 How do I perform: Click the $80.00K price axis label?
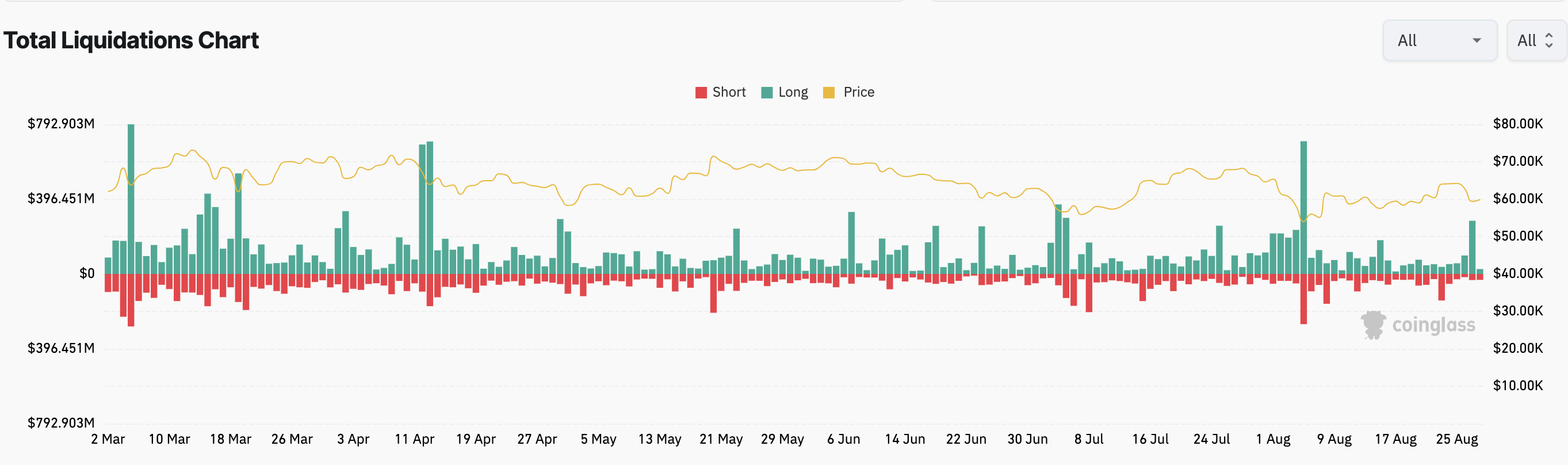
---
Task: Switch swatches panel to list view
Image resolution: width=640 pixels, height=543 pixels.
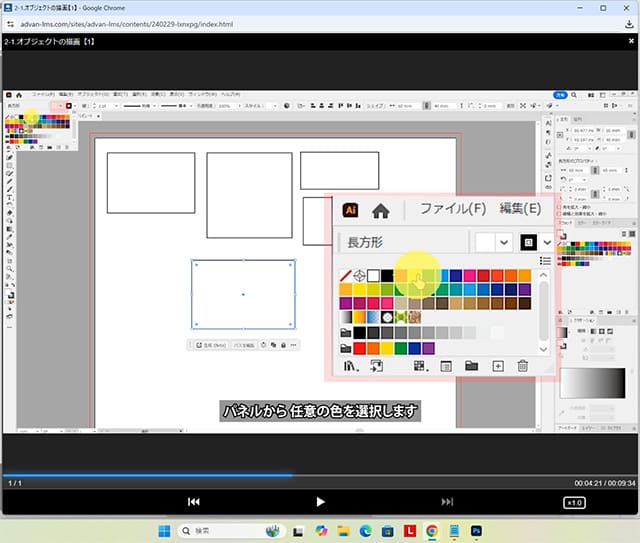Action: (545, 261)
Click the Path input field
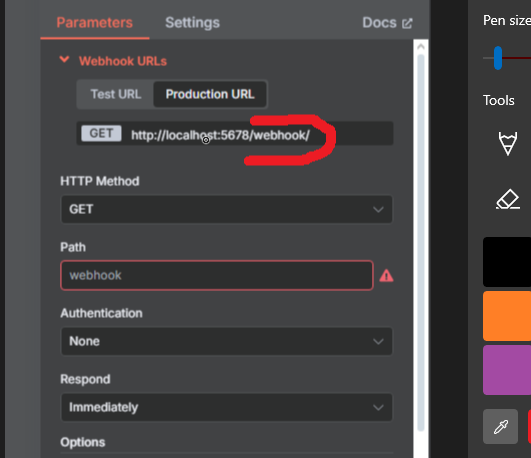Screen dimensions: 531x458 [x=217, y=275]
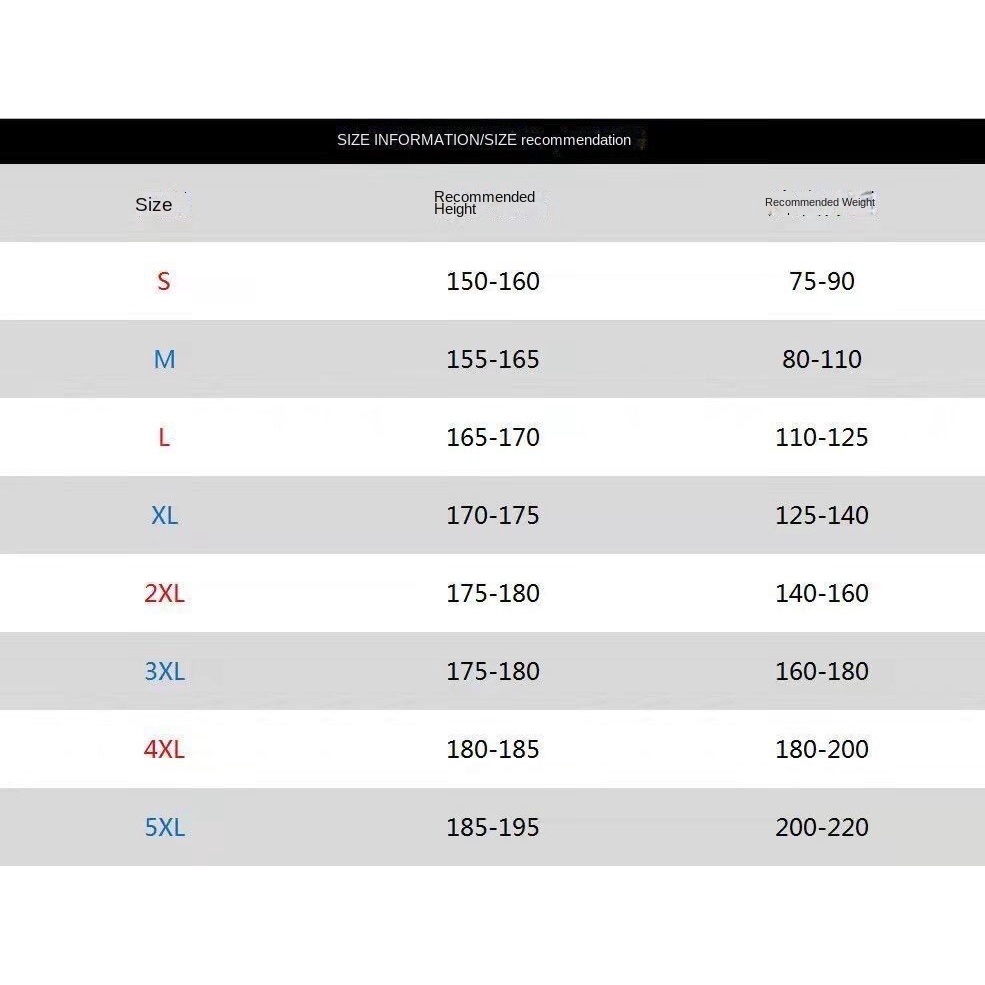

• **CHALLENGE**: Copy the records verbatim, starting at the line containing "Task: Switch swatches panel to list view" and ending at the line containing "Screen dimensions: 531x458 [x=217, y=275]", with both of those lines included. Omit the pictures.

• **THE COMPLETED TASK**:
Task: Switch swatches panel to list view
Image resolution: width=640 pixels, height=543 pixels.
Action: (545, 261)
Click the Path input field
Screen dimensions: 531x458 [x=217, y=275]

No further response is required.